ITSM is process-focused and has ties and common interests with process improvement frameworks and methodologies (e.g., TQM, Six Sigma, business process management, CMMI). The discipline is not concerned with the details of how to use a particular vendor’s product, or necessarily with the technical details of the systems under management. Instead, it focuses upon providing a framework to structure IT-related activities and the interactions of IT technical personnel with business customers and users.
IT service management in the broader sense overlaps with the disciplines of business service management and IT portfolio management, especially in the area of IT planning and financial control. ITSM is generally concerned with the “back office” or operational concerns of information technology management (sometimes known as operations architecture), and not with technology development. In this respect, ITSM may be seen as analogous to an enterprise resource planning (ERP) discipline for IT.Main article: Information Technology Infrastructure Library
IT service management is often equated with the Information Technology Infrastructure Library (ITIL), an official publication of the Cabinet Office in the United Kingdom. However, while a version of ITSM is a component of ITIL, ITIL also covers a number of related but distinct disciplines and the two are not synonymous. The ownership of ITIL transferred from the Office of Government Commerce (OGC) to the Cabinet Office, following the move of OGC into the Cabinet Office. On January 1st, 2014, a 51% ownership in the intellectual property of ITIL, along with the same percentage interest in the remainder of HMG’s (Her Majesty’s Government) Best Management Practice portfolio, was assumed by AXELOS, Ltd.
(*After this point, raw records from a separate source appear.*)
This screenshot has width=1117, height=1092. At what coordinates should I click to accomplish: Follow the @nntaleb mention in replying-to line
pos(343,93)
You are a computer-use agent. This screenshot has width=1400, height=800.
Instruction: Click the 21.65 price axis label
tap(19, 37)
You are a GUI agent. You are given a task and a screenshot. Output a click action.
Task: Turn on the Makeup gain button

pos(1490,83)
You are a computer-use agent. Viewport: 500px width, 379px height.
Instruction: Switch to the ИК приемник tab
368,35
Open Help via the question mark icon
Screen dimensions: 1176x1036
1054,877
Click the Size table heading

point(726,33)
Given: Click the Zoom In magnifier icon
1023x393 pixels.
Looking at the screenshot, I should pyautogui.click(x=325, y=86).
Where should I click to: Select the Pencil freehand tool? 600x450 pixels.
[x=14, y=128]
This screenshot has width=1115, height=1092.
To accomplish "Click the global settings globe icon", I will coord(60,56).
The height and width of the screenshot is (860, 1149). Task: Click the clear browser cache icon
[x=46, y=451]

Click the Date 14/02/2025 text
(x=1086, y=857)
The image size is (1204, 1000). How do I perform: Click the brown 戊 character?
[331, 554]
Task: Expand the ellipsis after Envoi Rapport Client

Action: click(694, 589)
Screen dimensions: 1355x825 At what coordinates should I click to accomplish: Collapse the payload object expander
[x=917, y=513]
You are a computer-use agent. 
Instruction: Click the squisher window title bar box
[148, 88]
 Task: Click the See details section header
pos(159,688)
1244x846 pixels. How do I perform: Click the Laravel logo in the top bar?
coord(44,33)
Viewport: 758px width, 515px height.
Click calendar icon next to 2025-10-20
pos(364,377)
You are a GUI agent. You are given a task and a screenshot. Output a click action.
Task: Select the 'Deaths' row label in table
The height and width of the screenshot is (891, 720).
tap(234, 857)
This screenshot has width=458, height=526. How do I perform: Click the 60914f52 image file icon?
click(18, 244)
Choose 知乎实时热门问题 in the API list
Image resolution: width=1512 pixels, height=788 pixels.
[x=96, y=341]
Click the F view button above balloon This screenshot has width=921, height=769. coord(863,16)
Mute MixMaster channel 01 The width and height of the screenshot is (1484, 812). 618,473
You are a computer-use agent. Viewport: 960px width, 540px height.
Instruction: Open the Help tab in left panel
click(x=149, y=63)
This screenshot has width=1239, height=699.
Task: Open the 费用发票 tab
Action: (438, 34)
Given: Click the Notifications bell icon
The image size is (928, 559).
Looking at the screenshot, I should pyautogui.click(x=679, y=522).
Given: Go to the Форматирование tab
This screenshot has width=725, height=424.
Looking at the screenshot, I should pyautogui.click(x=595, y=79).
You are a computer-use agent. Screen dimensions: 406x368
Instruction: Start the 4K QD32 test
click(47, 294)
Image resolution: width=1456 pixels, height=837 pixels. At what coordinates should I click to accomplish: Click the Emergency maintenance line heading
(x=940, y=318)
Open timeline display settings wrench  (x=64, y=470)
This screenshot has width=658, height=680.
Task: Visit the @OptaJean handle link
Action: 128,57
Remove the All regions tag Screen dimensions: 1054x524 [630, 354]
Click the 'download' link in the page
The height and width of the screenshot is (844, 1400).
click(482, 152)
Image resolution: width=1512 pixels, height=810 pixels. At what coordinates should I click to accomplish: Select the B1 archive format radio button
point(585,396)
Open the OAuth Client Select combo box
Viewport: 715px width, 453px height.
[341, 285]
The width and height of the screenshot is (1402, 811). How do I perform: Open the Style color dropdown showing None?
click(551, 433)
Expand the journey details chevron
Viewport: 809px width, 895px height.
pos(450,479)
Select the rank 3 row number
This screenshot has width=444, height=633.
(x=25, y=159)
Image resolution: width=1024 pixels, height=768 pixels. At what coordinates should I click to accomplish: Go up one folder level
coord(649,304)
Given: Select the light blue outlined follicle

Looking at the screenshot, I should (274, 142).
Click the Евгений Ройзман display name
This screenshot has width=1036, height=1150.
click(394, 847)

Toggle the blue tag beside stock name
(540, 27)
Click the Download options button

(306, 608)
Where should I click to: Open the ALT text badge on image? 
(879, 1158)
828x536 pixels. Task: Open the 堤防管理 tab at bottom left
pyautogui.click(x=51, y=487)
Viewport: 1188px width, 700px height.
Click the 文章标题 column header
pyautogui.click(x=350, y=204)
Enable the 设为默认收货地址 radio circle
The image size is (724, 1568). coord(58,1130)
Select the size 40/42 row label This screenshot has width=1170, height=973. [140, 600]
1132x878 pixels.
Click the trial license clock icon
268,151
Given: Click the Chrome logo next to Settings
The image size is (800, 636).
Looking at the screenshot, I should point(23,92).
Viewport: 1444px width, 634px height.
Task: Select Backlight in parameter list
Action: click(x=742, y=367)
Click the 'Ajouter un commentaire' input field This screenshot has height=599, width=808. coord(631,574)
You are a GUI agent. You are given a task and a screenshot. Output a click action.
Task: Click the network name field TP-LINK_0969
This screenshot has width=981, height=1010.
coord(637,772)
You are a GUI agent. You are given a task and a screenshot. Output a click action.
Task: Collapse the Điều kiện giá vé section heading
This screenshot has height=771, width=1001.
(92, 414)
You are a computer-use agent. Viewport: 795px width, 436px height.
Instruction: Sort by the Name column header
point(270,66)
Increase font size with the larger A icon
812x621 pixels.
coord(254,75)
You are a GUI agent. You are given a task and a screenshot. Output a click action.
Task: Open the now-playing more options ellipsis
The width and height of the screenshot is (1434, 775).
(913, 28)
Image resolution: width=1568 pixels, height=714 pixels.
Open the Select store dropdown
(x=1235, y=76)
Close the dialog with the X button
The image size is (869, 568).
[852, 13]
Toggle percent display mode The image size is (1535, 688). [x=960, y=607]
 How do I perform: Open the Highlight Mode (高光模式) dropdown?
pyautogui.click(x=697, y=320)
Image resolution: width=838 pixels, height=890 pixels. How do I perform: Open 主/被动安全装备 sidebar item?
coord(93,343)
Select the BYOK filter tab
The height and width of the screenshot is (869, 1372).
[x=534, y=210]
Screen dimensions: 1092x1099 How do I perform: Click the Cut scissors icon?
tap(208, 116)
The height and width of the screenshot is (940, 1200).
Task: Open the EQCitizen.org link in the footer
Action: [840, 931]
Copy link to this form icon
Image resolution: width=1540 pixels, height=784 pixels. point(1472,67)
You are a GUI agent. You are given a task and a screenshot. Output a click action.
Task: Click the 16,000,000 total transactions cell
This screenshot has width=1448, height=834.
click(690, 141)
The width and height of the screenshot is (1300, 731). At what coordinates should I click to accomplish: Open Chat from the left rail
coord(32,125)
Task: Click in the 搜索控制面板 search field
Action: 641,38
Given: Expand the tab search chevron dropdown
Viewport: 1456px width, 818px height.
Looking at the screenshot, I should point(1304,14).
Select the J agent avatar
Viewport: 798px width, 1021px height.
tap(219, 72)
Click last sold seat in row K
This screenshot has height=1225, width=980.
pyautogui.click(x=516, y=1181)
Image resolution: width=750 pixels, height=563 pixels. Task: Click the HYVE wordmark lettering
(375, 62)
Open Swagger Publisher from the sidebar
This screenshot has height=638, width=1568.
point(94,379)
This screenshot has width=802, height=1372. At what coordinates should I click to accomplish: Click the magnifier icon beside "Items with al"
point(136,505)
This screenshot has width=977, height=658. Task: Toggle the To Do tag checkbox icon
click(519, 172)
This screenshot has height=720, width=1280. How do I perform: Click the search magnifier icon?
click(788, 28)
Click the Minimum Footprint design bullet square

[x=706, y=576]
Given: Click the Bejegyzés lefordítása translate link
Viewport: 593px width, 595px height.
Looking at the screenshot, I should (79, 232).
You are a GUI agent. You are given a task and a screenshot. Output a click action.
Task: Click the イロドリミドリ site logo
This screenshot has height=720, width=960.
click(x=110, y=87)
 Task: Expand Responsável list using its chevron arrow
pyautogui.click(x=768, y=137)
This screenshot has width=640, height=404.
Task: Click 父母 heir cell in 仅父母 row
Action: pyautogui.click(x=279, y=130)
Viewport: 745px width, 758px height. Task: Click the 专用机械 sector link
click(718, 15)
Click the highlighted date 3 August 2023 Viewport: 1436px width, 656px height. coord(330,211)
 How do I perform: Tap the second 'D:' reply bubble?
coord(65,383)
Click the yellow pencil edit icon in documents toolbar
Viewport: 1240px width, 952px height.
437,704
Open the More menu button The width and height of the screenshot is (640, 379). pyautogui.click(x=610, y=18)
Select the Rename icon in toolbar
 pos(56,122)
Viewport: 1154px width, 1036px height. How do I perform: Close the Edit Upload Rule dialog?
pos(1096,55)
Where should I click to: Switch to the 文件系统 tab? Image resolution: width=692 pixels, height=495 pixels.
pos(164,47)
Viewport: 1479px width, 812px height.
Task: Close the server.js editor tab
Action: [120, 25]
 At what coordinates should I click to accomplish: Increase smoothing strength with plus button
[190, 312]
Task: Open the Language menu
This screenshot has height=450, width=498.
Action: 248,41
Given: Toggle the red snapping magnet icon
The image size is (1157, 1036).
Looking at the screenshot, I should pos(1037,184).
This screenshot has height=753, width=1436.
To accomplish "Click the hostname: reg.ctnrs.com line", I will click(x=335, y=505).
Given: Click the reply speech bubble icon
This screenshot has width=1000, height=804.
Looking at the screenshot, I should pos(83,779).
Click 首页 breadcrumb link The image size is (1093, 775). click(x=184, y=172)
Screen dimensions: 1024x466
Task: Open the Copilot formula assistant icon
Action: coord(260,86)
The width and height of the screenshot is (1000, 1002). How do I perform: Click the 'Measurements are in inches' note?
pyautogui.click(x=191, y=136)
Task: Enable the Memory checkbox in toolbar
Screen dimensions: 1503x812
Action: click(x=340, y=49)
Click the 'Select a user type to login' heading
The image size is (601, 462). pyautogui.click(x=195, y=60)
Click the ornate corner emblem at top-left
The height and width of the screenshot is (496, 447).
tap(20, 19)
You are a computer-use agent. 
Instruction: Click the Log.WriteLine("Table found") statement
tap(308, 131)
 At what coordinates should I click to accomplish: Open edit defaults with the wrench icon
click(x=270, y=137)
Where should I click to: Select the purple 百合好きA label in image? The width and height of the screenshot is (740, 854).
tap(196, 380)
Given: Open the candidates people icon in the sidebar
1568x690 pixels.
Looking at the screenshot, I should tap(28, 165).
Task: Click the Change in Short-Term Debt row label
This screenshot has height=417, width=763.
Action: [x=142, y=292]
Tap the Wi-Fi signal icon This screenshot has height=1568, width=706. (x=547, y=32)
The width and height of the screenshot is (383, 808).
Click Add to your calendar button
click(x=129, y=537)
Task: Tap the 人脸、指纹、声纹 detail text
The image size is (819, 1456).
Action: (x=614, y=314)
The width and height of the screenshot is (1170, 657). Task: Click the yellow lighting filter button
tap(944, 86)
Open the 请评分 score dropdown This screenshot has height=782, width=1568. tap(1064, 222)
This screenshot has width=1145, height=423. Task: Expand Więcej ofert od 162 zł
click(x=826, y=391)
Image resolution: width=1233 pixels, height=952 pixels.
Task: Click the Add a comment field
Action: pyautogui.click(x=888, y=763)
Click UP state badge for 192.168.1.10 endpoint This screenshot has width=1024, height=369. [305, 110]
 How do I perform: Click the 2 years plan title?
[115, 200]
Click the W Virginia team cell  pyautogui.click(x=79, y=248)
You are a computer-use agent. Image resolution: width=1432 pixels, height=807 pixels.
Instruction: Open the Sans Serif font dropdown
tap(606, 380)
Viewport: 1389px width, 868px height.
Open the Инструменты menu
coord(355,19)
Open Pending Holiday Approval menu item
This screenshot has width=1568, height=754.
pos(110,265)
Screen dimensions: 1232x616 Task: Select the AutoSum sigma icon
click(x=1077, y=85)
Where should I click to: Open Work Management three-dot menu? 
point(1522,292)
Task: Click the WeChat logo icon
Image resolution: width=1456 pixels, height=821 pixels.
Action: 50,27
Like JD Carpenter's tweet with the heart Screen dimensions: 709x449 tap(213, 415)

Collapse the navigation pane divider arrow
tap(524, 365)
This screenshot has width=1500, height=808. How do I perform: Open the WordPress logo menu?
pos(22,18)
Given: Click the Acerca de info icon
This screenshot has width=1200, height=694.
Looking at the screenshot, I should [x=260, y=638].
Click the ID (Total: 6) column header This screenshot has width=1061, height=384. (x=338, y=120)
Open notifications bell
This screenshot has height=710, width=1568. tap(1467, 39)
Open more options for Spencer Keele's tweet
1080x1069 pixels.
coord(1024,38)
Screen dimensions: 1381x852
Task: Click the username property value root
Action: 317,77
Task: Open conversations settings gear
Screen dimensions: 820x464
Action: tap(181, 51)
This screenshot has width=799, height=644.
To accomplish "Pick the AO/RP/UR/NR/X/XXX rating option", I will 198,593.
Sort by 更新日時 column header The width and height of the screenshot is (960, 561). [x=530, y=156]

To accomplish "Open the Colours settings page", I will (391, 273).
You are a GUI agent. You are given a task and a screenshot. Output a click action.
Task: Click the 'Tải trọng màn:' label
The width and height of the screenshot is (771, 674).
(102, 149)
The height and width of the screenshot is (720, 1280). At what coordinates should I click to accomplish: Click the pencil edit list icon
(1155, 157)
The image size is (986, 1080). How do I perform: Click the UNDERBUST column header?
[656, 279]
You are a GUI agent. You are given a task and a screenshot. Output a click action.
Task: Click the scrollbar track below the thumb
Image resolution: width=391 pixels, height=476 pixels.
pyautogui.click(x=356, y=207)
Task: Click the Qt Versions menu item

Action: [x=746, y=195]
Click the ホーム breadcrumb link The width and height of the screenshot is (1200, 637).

The current version of the ITIL framework is the 2011 edition. The 2011 edition, published in July 2011, is a revision of the previous edition known as ITIL version 3 (published in June 2007).It was a major upgrade from version 2 (2001). Whereas version 2 was process oriented (split into two groups: service support and service delivery), version 3 is service oriented. Since ITIL V3, the various ITIL processes are grouped into five stages of the service lifecycle: service strategy, service design, service transition, service operation and continual service improvement (or CSI).
Applying the practices described in ITIL can be a difficult exercise. ITIL presents a framework of general best practices for adopting an IT service management approach, based on practical business experience. It is not, however, meant to be applied without careful consideration of the relevance of the recommendations provided to the organization in question. In most of the cases ITIL is used as a reference framework and as a tool to create a shared terminology for IT service provision, but the degree to which it is used to define specific day-to-day practices varies significantly from organization to organization. The guidance provided in ITIL can be used in a number of approaches, including as an organizing framework, enhanced by guidance from other frameworks, standards and bodies of knowledge, focused on the practical business results required by the organization from IT. Alternative approaches can be found in general service delivery theory, as IT services should always be considered as a part of a bigger business picture.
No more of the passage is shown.